The team said in an article published by Science Advances, a science journal, that the device exploits a thin, lightweight, low-modulus, and skin-compatible architecture to enable mechano-acoustic sensing. The device may create many opportunities in the precision recording of sounds and vibratory signatures not only of natural body processes but also of the operation of mechanical implants.
Physiological mechano-acoustic signals, often with frequencies and intensities that are beyond those associated with the audible range, provide information of great clinical utility.
Stethoscopes and digital accelerometers in conventional packages can capture some relevant data, but neither is suitable for use in a continuous, wearable mode, and both have shortcomings associated with mechanical transduction of signals through the skin.
"We report a soft, conformal class of device configured specifically for mechano-acoustic recording from the skin, capable of being used on nearly any part of the body, in forms that maximize detectable signals and allow for multimodal operation, such as electrophysiological recording," the article said.

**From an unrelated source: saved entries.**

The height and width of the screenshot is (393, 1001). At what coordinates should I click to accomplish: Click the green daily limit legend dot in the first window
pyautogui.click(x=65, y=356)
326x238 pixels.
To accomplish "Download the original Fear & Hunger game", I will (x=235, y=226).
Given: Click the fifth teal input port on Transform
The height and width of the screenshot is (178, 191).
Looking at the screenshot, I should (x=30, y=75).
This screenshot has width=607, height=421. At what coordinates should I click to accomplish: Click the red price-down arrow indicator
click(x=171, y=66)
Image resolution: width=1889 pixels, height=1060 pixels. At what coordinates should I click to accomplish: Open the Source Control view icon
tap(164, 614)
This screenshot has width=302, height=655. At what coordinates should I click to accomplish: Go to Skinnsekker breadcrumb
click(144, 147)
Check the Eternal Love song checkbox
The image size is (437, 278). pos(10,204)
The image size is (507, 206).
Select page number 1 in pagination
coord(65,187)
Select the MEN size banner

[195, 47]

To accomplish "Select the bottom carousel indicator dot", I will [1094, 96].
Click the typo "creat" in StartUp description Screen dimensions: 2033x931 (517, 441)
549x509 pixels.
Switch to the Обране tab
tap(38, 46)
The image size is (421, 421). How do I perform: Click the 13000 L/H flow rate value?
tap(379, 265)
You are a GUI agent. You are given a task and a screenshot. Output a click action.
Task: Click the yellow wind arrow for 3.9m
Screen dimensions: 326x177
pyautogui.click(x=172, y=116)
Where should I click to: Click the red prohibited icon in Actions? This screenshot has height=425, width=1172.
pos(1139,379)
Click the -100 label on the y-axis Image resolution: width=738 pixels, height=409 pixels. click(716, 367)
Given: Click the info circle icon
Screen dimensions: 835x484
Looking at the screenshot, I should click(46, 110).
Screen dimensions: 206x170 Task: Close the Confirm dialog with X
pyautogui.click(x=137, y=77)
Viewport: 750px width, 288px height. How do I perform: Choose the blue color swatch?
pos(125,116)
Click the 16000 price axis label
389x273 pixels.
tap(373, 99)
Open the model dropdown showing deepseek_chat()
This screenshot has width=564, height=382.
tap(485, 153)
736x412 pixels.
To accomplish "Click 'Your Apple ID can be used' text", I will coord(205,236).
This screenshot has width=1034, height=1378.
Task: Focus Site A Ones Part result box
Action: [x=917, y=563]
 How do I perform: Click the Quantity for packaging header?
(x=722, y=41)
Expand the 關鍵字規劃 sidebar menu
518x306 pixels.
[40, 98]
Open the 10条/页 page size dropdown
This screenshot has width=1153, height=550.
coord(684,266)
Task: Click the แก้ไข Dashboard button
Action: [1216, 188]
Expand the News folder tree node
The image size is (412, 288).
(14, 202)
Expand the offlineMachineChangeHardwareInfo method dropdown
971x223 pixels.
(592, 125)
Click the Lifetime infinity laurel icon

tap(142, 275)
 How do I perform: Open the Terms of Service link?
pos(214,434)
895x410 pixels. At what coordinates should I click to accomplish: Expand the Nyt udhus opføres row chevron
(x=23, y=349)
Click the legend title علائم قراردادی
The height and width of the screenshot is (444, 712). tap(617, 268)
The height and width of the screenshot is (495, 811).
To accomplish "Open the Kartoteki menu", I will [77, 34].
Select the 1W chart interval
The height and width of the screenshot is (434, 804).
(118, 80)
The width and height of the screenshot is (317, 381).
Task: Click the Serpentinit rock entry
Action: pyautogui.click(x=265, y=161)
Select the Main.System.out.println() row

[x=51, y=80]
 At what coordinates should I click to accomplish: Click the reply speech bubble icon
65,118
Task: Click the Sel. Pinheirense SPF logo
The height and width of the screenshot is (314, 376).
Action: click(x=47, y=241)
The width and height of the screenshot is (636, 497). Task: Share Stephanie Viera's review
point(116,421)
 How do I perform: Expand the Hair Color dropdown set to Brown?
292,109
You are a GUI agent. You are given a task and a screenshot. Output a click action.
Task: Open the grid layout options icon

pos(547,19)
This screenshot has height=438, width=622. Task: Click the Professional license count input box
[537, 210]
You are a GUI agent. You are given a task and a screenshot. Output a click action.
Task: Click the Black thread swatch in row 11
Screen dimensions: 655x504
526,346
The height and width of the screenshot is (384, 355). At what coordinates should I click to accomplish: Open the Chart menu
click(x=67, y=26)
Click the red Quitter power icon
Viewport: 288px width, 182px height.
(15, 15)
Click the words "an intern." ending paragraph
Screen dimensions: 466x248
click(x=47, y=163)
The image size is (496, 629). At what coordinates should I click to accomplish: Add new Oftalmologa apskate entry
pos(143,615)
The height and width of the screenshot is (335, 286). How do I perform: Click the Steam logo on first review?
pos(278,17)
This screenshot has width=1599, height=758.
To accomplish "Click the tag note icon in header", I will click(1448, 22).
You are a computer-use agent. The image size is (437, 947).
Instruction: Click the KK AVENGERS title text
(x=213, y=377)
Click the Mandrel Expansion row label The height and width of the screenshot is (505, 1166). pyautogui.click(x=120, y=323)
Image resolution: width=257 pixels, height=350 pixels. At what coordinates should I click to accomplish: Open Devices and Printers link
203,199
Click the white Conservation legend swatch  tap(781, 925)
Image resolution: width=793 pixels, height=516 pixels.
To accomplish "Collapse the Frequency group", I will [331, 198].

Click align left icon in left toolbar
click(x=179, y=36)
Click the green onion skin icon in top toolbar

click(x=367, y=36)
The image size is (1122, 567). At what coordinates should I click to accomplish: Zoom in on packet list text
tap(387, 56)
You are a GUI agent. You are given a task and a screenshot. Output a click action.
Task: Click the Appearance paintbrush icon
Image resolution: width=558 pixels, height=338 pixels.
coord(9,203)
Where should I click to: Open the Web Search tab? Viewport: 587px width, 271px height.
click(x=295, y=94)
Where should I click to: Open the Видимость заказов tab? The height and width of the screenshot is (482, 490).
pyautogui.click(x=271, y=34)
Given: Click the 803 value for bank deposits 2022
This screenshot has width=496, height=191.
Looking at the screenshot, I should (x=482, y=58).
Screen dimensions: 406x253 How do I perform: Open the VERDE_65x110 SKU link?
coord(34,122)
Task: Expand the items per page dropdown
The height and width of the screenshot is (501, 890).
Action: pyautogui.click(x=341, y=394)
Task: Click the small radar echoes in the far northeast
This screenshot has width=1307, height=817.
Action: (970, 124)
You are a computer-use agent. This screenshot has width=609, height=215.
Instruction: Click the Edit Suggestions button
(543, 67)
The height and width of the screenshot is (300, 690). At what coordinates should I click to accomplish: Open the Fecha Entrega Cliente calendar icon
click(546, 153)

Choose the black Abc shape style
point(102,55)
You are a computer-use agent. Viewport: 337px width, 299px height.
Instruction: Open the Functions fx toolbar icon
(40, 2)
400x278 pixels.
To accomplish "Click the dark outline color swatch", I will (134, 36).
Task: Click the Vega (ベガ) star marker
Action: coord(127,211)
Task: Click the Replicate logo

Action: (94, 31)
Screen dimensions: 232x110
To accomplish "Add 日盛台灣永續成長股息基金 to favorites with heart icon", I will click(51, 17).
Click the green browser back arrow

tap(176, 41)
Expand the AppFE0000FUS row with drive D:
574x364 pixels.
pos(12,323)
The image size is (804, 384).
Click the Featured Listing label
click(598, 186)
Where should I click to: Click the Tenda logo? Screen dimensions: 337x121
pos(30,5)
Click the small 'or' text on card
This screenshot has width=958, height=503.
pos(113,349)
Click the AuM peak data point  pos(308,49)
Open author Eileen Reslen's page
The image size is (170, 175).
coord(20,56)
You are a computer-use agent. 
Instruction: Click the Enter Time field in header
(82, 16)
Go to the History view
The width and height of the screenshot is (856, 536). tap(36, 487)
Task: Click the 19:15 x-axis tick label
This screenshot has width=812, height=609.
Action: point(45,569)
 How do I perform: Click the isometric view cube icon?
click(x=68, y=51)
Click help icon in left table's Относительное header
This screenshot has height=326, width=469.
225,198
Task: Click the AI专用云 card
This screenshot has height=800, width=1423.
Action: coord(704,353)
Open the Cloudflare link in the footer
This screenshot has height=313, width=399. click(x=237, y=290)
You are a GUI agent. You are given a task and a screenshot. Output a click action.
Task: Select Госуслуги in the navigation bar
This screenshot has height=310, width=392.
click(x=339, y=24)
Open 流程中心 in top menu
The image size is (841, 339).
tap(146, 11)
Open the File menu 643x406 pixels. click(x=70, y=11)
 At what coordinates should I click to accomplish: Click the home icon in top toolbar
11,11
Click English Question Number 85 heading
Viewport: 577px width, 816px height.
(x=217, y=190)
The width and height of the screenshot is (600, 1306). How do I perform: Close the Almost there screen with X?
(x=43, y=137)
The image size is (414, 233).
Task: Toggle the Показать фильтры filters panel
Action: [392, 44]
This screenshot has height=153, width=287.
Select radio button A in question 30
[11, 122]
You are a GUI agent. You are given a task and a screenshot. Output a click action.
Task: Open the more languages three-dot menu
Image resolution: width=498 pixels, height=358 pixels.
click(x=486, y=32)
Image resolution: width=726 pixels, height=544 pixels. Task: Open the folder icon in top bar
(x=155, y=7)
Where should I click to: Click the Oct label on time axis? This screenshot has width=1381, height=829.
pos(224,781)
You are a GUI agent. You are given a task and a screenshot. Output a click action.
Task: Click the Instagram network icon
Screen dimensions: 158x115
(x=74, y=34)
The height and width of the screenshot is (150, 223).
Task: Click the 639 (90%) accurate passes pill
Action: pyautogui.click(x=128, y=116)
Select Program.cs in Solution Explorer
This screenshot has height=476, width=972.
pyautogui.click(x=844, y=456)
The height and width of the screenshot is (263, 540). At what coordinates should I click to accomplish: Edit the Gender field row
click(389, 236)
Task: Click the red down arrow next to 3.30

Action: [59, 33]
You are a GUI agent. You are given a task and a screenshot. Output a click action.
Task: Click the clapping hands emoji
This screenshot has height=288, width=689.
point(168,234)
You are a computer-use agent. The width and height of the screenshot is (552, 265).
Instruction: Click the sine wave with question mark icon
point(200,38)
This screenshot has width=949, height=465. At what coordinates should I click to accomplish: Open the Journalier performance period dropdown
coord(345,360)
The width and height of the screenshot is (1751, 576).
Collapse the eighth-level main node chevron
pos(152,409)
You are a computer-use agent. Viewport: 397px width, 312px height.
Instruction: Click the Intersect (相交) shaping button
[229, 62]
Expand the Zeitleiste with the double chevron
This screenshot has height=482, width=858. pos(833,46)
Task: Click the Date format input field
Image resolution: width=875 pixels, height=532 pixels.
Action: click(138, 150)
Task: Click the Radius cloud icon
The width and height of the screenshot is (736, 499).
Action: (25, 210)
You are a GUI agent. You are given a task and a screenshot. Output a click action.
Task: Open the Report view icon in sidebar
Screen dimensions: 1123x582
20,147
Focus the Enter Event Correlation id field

Experimental and computational studies highlight "the key roles of low effective modulus and low areal mass density for effective operation in this type of measurement mode on the skin", it said.
"Demonstrations involving seismocardiography and heart murmur detection in a series of cardiac patients illustrate utility in advanced clinical diagnostics," the article said.
Speech recognition and human-machine interfaces represent additionally demonstrated applications, it said, adding broad-ranging uses are possible for soft, skin-integrated digital technologies that can capture human body acoustics.
Potential clinical applications include heart rate variability analysis, beat-to-beat assessment of the pre-ejection period, and left ventricular ejection time, the article said.
Body sounds, such as snoring, respiration, and gastrointestinal tract movement, are also of some interest, it said.
"In many cases, fully wireless capabilities in data transfer, onboard data storage or processing, and integrated power supply will be necessary, particularly for applications that require continuous, untethered operation."